# OpenComputer：为计算机使用智能体构建可验证软件世界

- 来源：HuggingFace Daily Papers（社区热门论文）
- 发布时间：2026-05-19 08:00
- AIHOT 分数：63
- AIHOT 链接：https://aihot.virxact.com/items/cmpdhc5hd03xkslk1cc32mxrn
- 原文链接：https://arxiv.org/abs/2605.19769

## AI 摘要

OpenComputer是一个验证器基础框架，旨在为计算机使用智能体构建可验证的软件世界。它集成了四个核心组件：针对特定应用的状态验证器、利用执行反馈进行自我优化的验证层、用于生成真实桌面任务的任务生成器，以及可记录轨迹并计算部分奖励的评估工具。目前，该框架已覆盖33款桌面应用，生成了包含浏览器、办公、创意等六类软件的1000个可机检任务。实验表明，其硬编码验证器比大语言模型评估更贴近人类判断。同时，研究揭示当前前沿智能体在端到端任务完成上仍面临瓶颈，表明稳健的计算机自动化仍存在挑战。

## 正文

We present OpenComputer, a verifier-grounded framework for constructing verifiable software worlds for computer-use agents.
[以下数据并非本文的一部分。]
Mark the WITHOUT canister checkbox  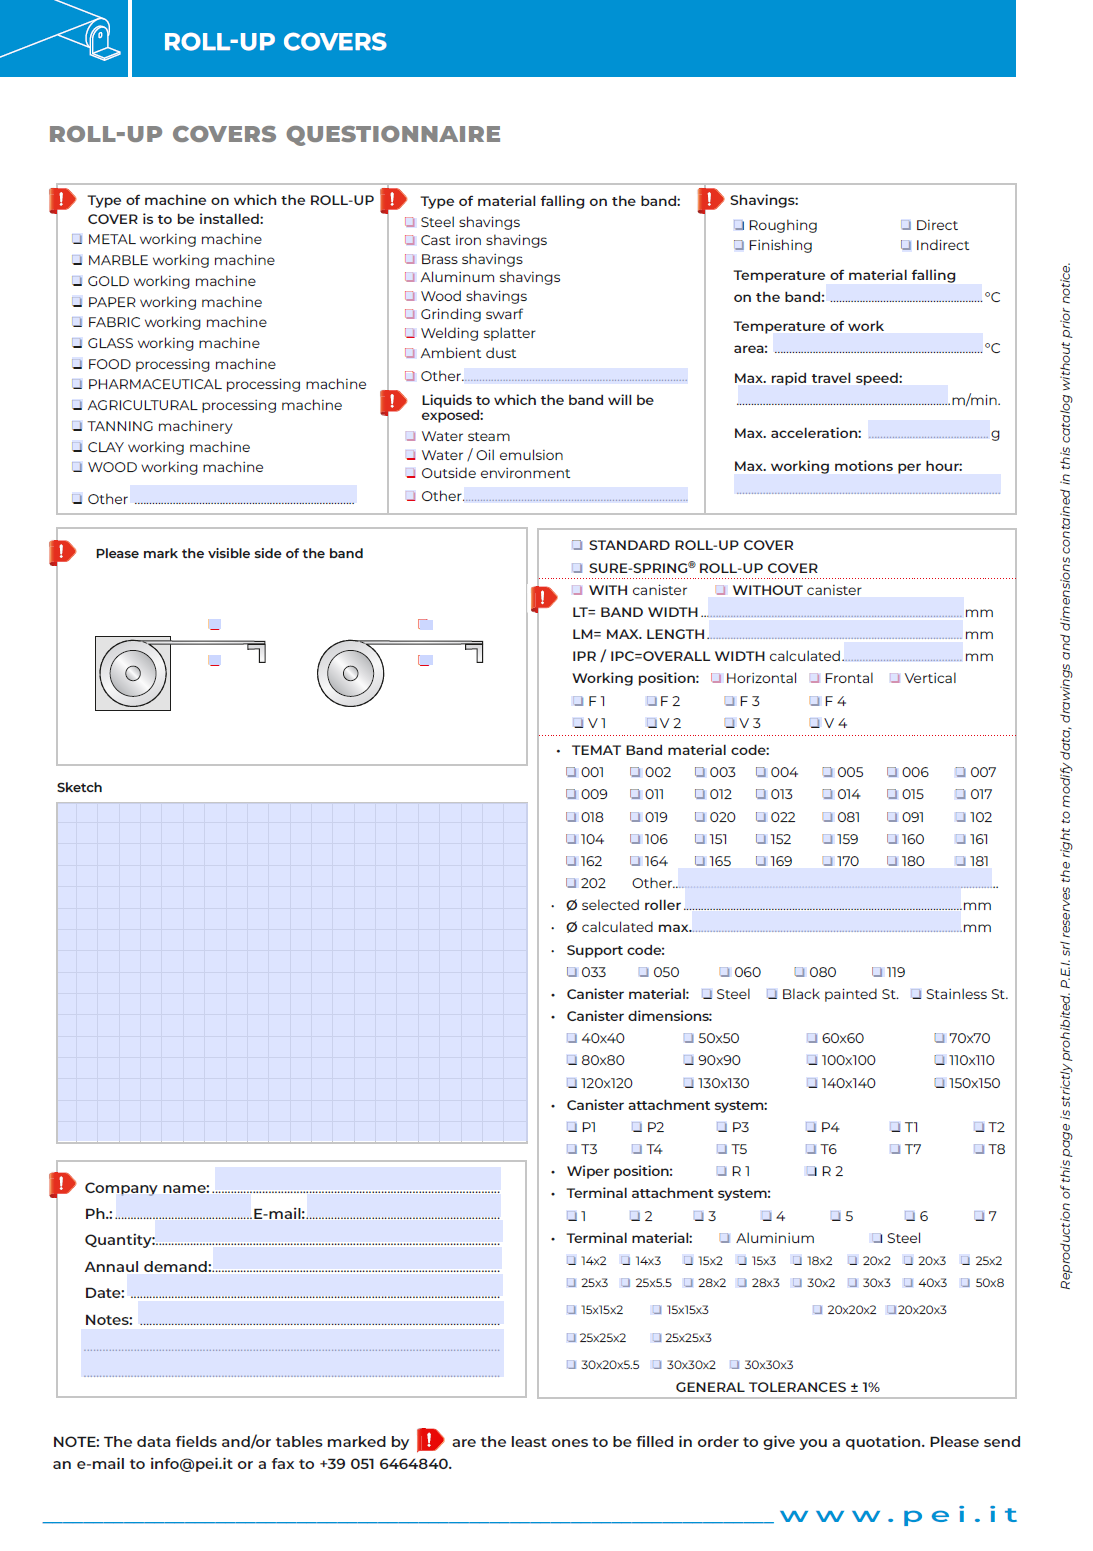coord(721,590)
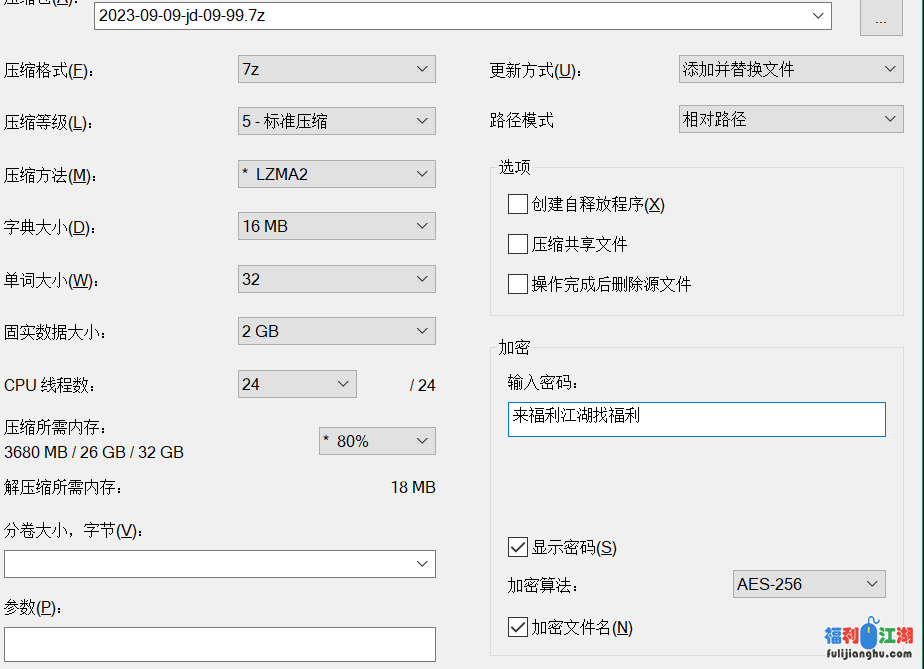This screenshot has width=924, height=669.
Task: Open the archive name dropdown
Action: [x=818, y=16]
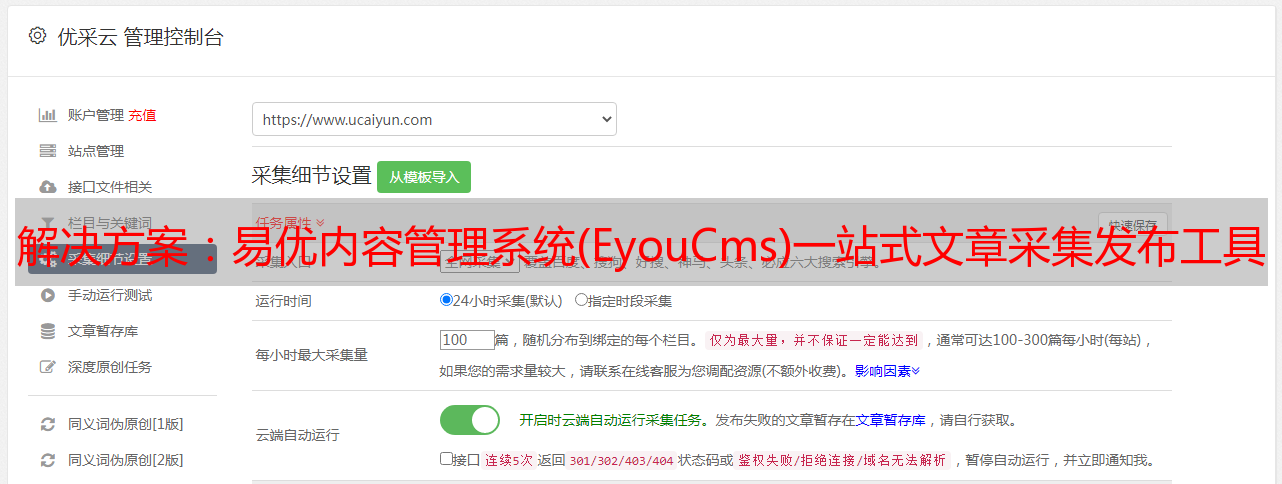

OpenComputer integrates four components: (1) app-specific state verifiers that expose structured inspection endpoints over real applications, (2) a self-evolving verification layer that improves verifier reliability using execution-grounded feedback, (3) a task-generation pipeline that synthesizes realistic and machine-checkable desktop tasks, and (4) an evaluation harness that records full trajectories and computes auditable partial-credit rewards. In its current form, OpenComputer covers 33 desktop applications and 1,000 finalized tasks spanning browsers, office tools, creative software, development environments, file managers, and communication applications. Experiments show that OpenComputer's hard-coded verifiers align more closely with human adjudication than LLM-as-judge evaluation, especially when success depends on fine-grained application state. Frontier agents struggle with end-to-end completion despite partial progress, and open-source models exhibit sharp drops from their OSWorld-Verified scores, exposing a persistent gap in robust computer automation.